If most organ cells, like in the liver, are replaced every three years or so, why isn’t a transplant eventually accepted by the new body?

19 views
0

If most organ cells, like in the liver, are replaced every three years or so, why isn’t a transplant eventually accepted by the new body?

In: 350

what exactly are you replacing?

if the original liver had to be removed for a transplant, the new organ is not using the former’s hepatocytes(liver’s precursor cells) because they are not present anymore.

whatever replacement these cells do is gonna be based on the donor’s cells.

First, that 3 year rule is basically nonsense. Cell turnover varies substantially between organs, tissues, and cell types. Second, the transplanted organ produces proteins that the host immune system identifies as foreign and attacks. Sure, the cells in the transplanted organ will divide and expand, but all the cells that are derived from the transplant contain the same incompatible proteins and will continue to be identified as foreign.

Let’s take a liver as an example. Each cell contains a string of DNA that acts as a recipe for various proteins. These proteins are what the host body sees as foreign and attacs, because it is produced from another DNA recipe.

When a cell “reproduces” it splits in two, each one keeping a copy if the original DNA. In effect the liver will keep the donor DNA for ever.

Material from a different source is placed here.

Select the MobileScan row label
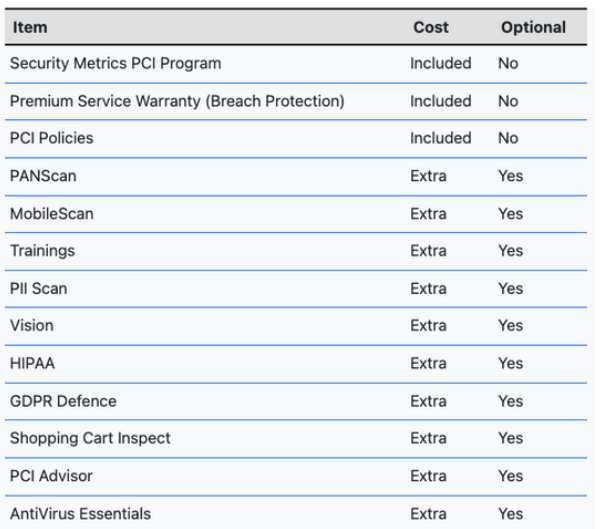 [x=52, y=213]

All cells that contain a nucleus have a Major Histocompatibilty Complex (MHC). This MHC is used to help your immune system recognize friendly cells (aka host cells) as well as a couple other things. When a transplant occurs, those donor cells contain the donor MHC as well. MHCs are more unique than fingerprints, so the odds of having an MHC similar enough to the host MHC so as not to trigger the immune system is… very unlikely.

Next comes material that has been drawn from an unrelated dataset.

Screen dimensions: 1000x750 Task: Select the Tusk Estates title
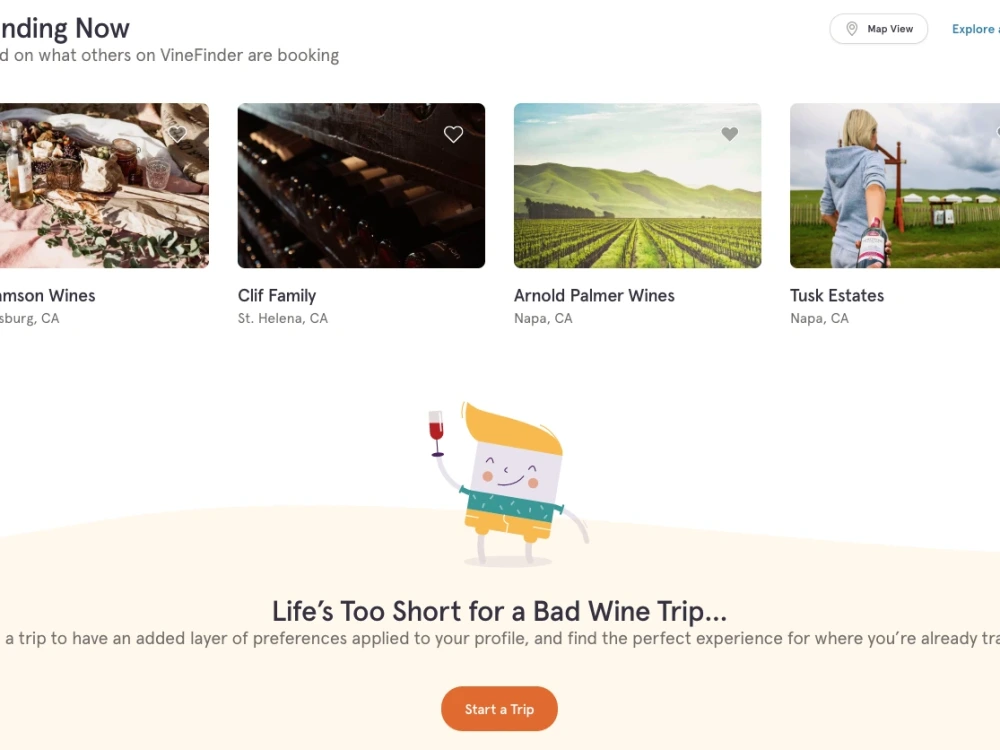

There are mainly three possibilities with most transplants: hyper acute rejection, acute rejection, and chronic rejecting. The ideal transplant will be chronically rejected, meaning that the transplant will take years to no longer be accepted by the body. This can be done using immunosuppressive medicines to stop the body from rejecting it via the other two possibilities; this of course leaves the host with a weakened immune system and a life long prescription of immunosuppressants.

Source: made a B in Immunology

Because the replacement cells are still made by the donor organ.

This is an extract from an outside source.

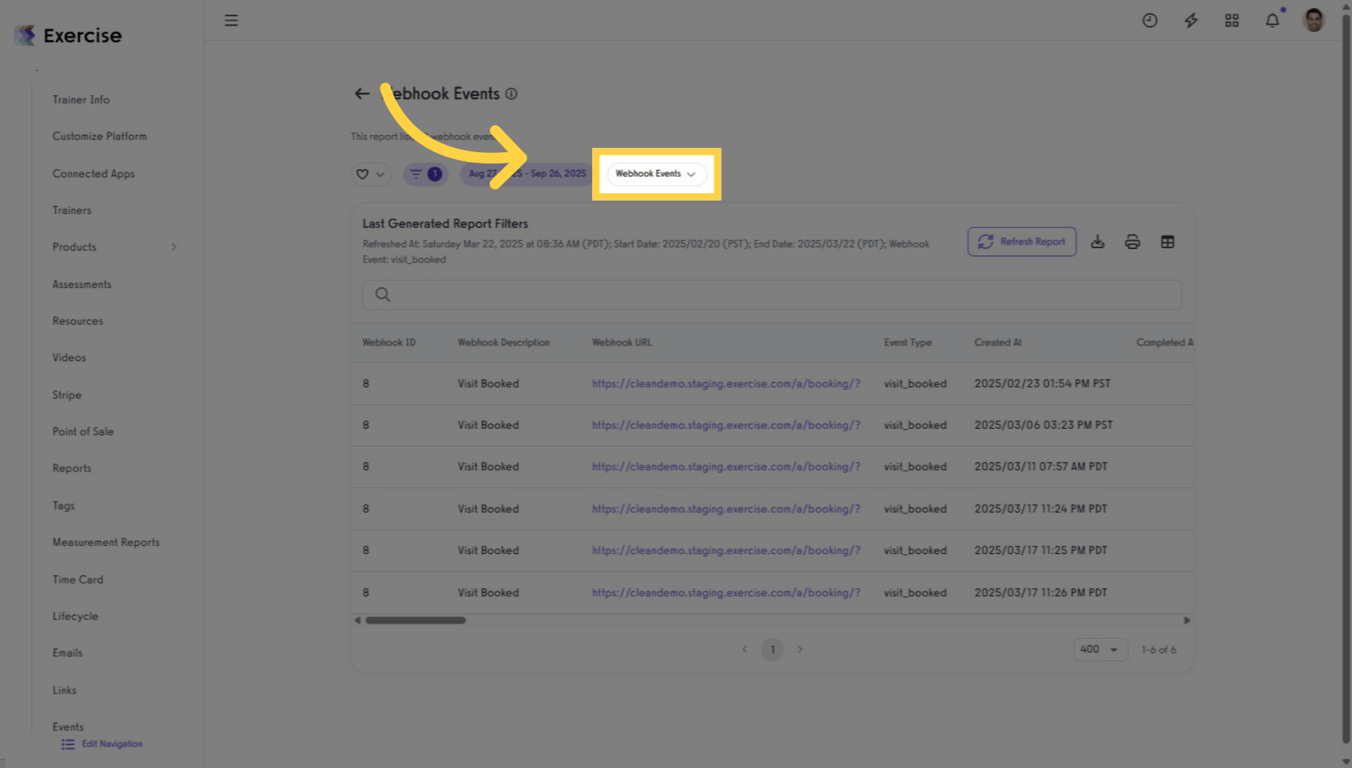Screen dimensions: 1352x768
Task: Open Measurement Reports in the sidebar
Action: [x=105, y=542]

The problem with transplants is that host’s immune system recognizes them as foreign and wants to attack them. If Alice received a kidney from Bob, Alice’s immune system recognizes the cells in Bob’s kidney as not-Alice. When Bob’s kidney’s cells get replaced over time, it’s Bob’s kidney that’s doing the replacement. So all the new cells have “Bob” written all over them, and not “Alice”, because they were built based on Bob’s blueprints (DNA) and not Alice’s.